Bolsonaro precisará escolher para quem governa, afirma cientista política
A sensação de bem estar econômico dado pelo auxílio ajuda a melhorar a popularidade, mas pode desagradar quem quer controle das contas públicas
O aumento da popularidade do presidente Jair Bolsonaro, revelado em pesquisas de opinião das últimas semanas, tem relação com o auxílio emergencial de R$ 600 pago em razão da pandemia do coronavírus. No entanto, o presidente terá que escolher se quer conquistar um eleitorado em regiões antes dominadas pelo PT ou se vai obedecer o teto de gastos e manter a responsabilidade fiscal num momento em que a economia do país luta para sobreviver. Para a cientista política Daniela Campello, da Fundação Getúlio Vargas (FGV), o presidente terá que mostrar para quem governa, pois não é possível agradar a todos.
“A questão agora é que, ao contrário de períodos de boom econômico, não é possível agradar a todos e Bolsonaro precisará escolher para quem governa. Por um lado, ele está seduzido pelo aumento da popularidade e vê no auxilio uma forma de penetrar em um eleitorado até hoje visto como “lulista” (que na minha visão não é nem lulista nem bolsonarista, mas vota com base em mudanças no seu bem-estar). Por outro lado, o auxilio custa R$ 50bi/mês, contra R$ 30bi/ano do Bolsa Família. Não cabe no orçamento do país, que só tende a diminuir com a crise econômica”, afirmou Daniela à coluna.

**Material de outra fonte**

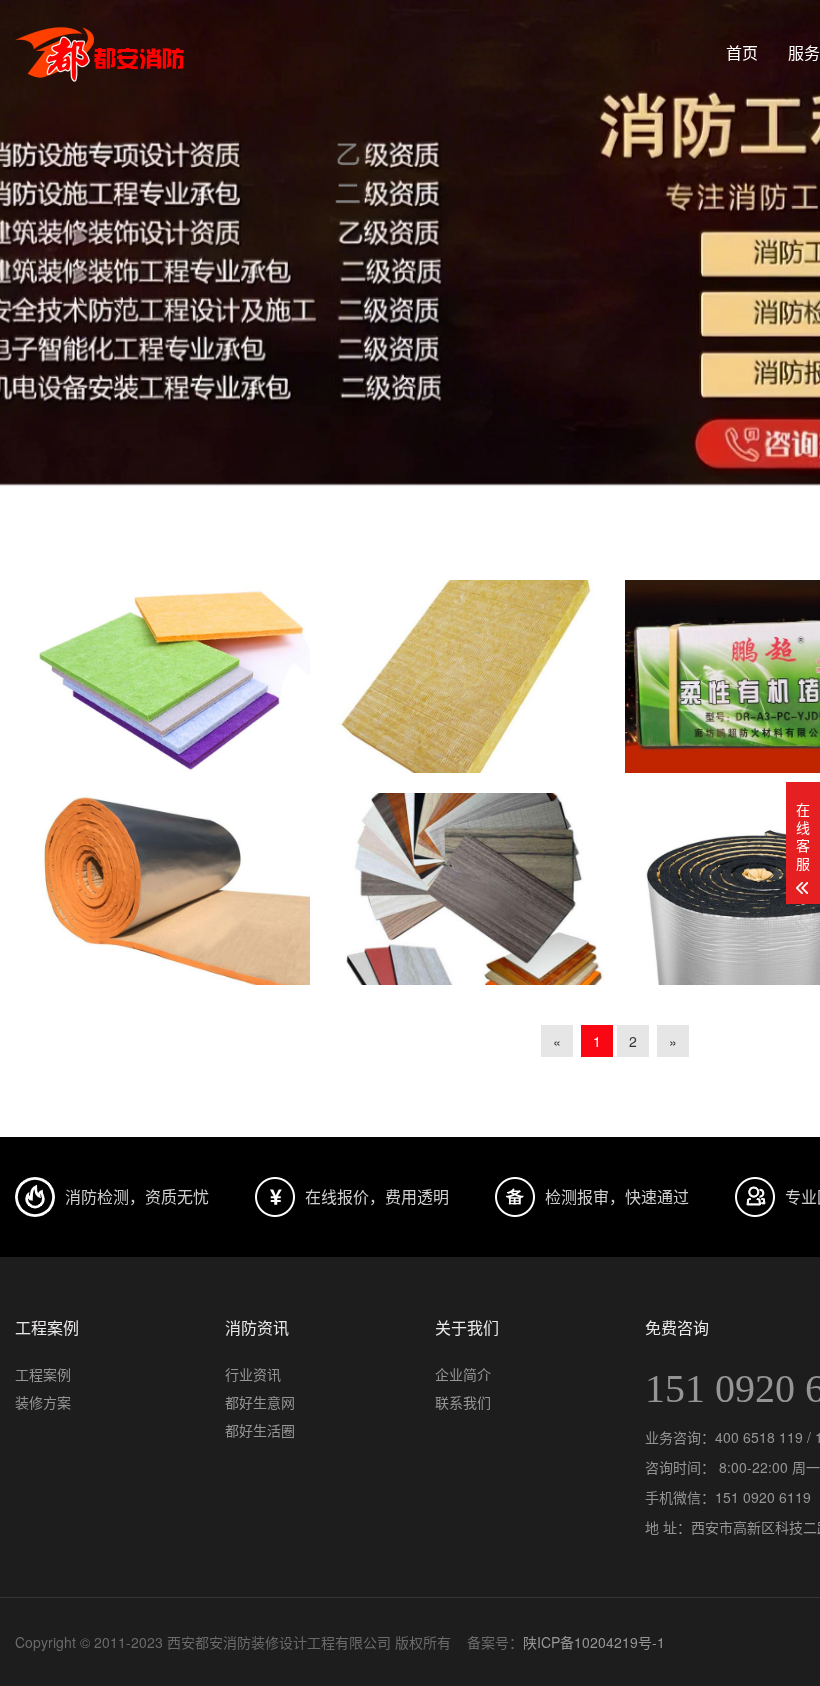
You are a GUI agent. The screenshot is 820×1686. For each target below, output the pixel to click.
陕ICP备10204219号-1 (594, 1642)
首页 (742, 52)
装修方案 (43, 1402)
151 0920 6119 (763, 1497)
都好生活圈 (260, 1430)
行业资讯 (253, 1374)
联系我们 (463, 1402)
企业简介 (463, 1374)
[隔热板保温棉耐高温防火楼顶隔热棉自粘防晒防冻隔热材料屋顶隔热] (172, 889)
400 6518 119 (759, 1437)
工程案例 (43, 1374)
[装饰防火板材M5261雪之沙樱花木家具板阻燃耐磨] (467, 889)
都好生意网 (260, 1402)
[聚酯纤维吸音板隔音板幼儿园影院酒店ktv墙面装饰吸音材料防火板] (172, 676)
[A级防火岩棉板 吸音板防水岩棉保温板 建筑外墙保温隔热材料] (467, 676)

Segundo a cientista, há evidências concretas de que o auxílio contribuiu para o aumento da popularidade de Bolsonaro. A constatação, inclusive, acentua a força da economia na intenção de voto dos brasileiros. “A economia explica 100% da popularidade? Certamente não, mas explica bastante, não apenas a popularidade, mas as chances de reeleição de um governante (ou de fazer seu sucesso) e mesmo de transições regulares de governo”, explica.
Daniela ainda alerta que, se o presidente decidir manter o auxílio emergencial, ele terá que discutir o teto de gastos e as chances de sair do controle são grandes. Para agravar a situação, Bolsonaro ainda precisa lidar com o ministro Paulo Guedes (Economia), se decidir ignorar o teto para arregimentar um novo eleitorado.
“Se Guedes ficar [no governo] nessas novas condições, ele deixará de ser a garantia que o mercado enxergava e perderá de qualquer forma. E quando digo mercado, não é só o financeiro, grandes empresas, atores econômicos relevantes. Também perdem com um cenário de descontrole fiscal, então ele perde o capital. A dúvida é entre capital e votos, o que terá prioridade para o presidente”, destaca.
Nessa linha de raciocínio, a cientista política afirma que Bolsonaro está “encantado com a popularidade” alcançada em meio à pandemia e pode ceder às pressões de alas como o Centrão e militares que trabalham para furar o teto de gastos. Com o objetivo de afastar o lulismo, o presidente pode cair numa armadilha fiscal.
Mesmo confirmando que o Bolsa Família fez diferença na popularidade de Lula, Daniela lembra que o cenário desenhado para o petista na economia era bem diferente do atual. “Lembremos que o Bolsa Família fortaleceu apoio a Lula em situação de crescimento econômico, com aumento de emprego, do salário mínimo e etc. Não foi só o Bolsa Família. E esse cenário, ao que parece, está fora de questão”, diz.